In a 2010 lecture entitled “To Seek God in Our Suffering World,” Sr. Murray explained the origins of this effort.
“The initiative known as Solidarity with Southern Sudan began to take shape from December 2005 onwards,” she said. “While this initiative is obviously a response to the very real and immediate needs of Southern Sudan, perhaps it is also pointing the way towards a new missionary paradigm, a new way of collaborating within religious life.
“In March, 2006, a six-person international delegation of the Union of Superiors General (an umbrella group for Catholic religious orders) visited six dioceses in Southern Sudan and the Nuba Mountains, invited to “come and see the situation on the ground in Southern Sudan” by Bishop Joseph Gasi of the Tombura-Yambio diocese.

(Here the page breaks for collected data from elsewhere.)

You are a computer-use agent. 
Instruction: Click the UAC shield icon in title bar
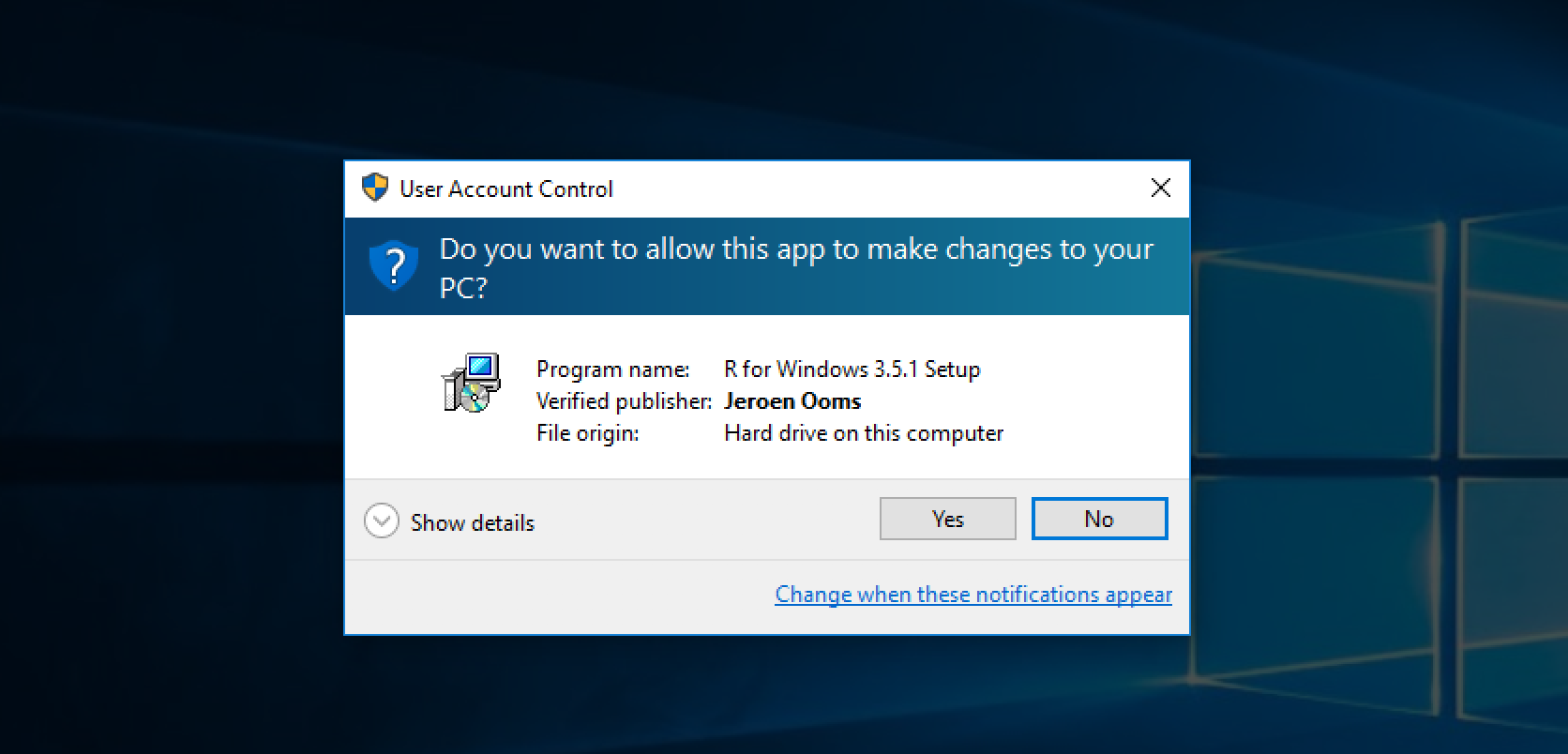[x=375, y=188]
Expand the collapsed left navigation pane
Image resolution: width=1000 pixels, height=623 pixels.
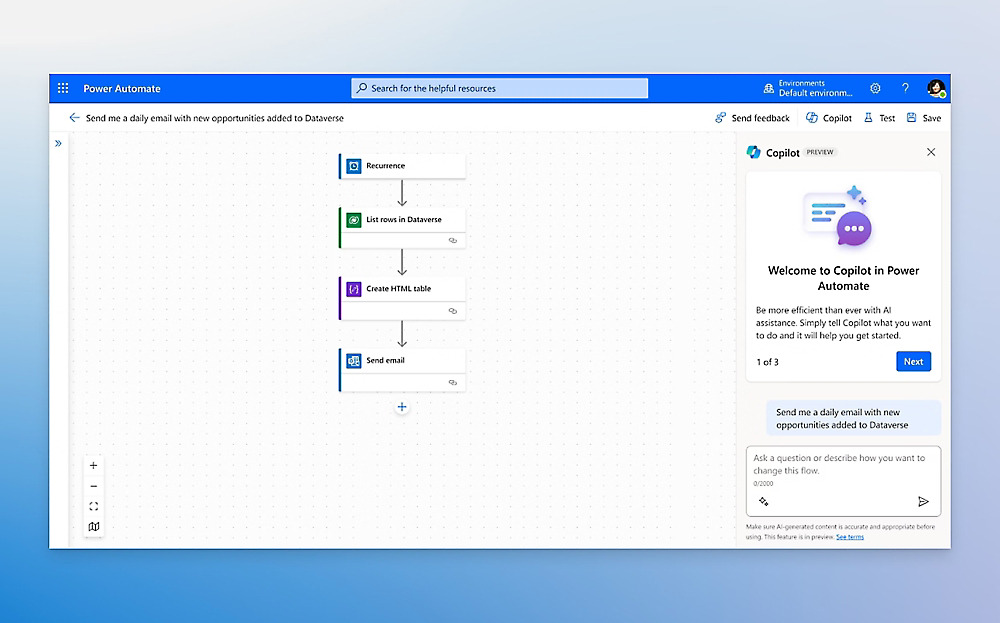(58, 143)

“The invitaton came soon after the conclusion of the International Congress on Consecrated Life held in Rome in November 2004 with the theme: ‘Passion for Christ, Passion for Humanity.’ Here the Instrumentum Laboris focused on themes like discernment, refounding and creative action to explore where ‘the Spirit is creating newness in religious life — especially those opportunities for creative fidelity.’ The working paper suggested that a new paradigm for consecrated life is being put together, born of compassion for the scarred and down-trodden of the earth.
“The documents of the Congress speak about the need to return to a life of poverty, solidarity and compassion which have always been key elements in the refounding process of religious life.
“The Congress’s call for a new imagination in religious life, is captured in the double Gospel icon of the Samaritan woman and the Samaritan man; one is an icon of willingness to change plans and give freely and the other icon shows a willingness to reveal our deepest longings to others and to actively seek out the new wells, to which we have been summoned. The two Samaritan stories show that it is in our frailty that space is opened up for God to do something new.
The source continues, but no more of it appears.